Di Surabaya, ribuan Laskar Jihad bersenjatakan Samurai berangkat dari Tanjung Perak Surabaya menuju Ambon dengan menggunakan kapal Pelni KM. Rinjani.
Akibatnya, Ambon luluh lantak. Kerusuhan tersebut menimbulkan kerusakan yang sangat besar dan rusaknya tatanan sosial serta kearifan lokal yang sudah berlaku secara turun temurun di kota Ambon.
Banyak pihak yang tidak menyangka konflik agama kok bisa-bisanya pecah di Maluku. Sebab, secara historis, masyarakat Maluku dikenal hidup damai dan saling berdampingan sekalipun ada perbedaan suku dan agama di sana.
Leluhur mereka sudah menancapkan semangat kebersamaan dan kerjasama, serta gotong royong, yang dikenal dengan adat istiadat Pela Gandong.
Misalnya, kebiasaan umat Nasrani membantu mengecat dan merawat masjid pada saat umat Muslim merayakan hari Raya Idul Fitri. Begitu juga dengan umat Islam yang juga ikut merawat dan menjaga Gereja saat umat Kristiani merayakan Natal.
Melalui proses yang panjang dan penuh lika liku, konflik Ambon akhirnya mereda melalui Perjanjian Maluku Damai yang ditandatangani bersama dan disepakati oleh kedua belah pihak di Malino pada bulan Februari 2002.

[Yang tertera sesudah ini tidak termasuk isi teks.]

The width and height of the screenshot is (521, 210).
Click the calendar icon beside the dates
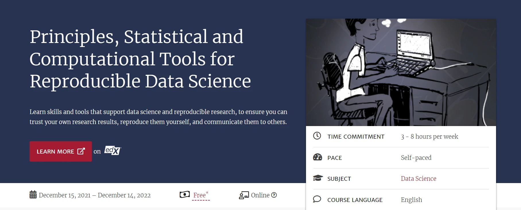click(x=33, y=195)
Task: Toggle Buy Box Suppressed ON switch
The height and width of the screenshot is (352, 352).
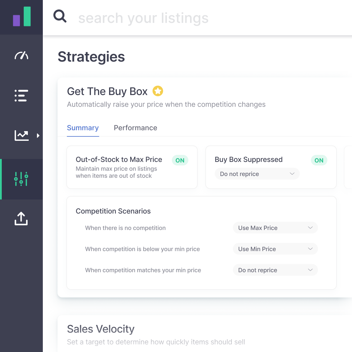Action: coord(319,160)
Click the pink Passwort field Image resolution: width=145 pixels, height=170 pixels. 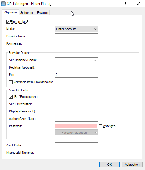pos(76,126)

Rakyat Ambon, baik umat Kristen maupun Islam, menangis berpelukan dan melakukan berdoa bersama, karena mereka sebenarnya secara turun temurun masih satu darah, satu keturunan.
Dengan sebegitu banyaknya kerusuhan dan begitu parahnya kerusakan serta jatuhnya korban jiwa dalam tragedi berdarah di tanah Maluku akibat selentingan isu SARA, pertanyaan saya, masih pantaskah para bedebah itu memanfaatkan isu agama Islam demi kepentingan politik mereka?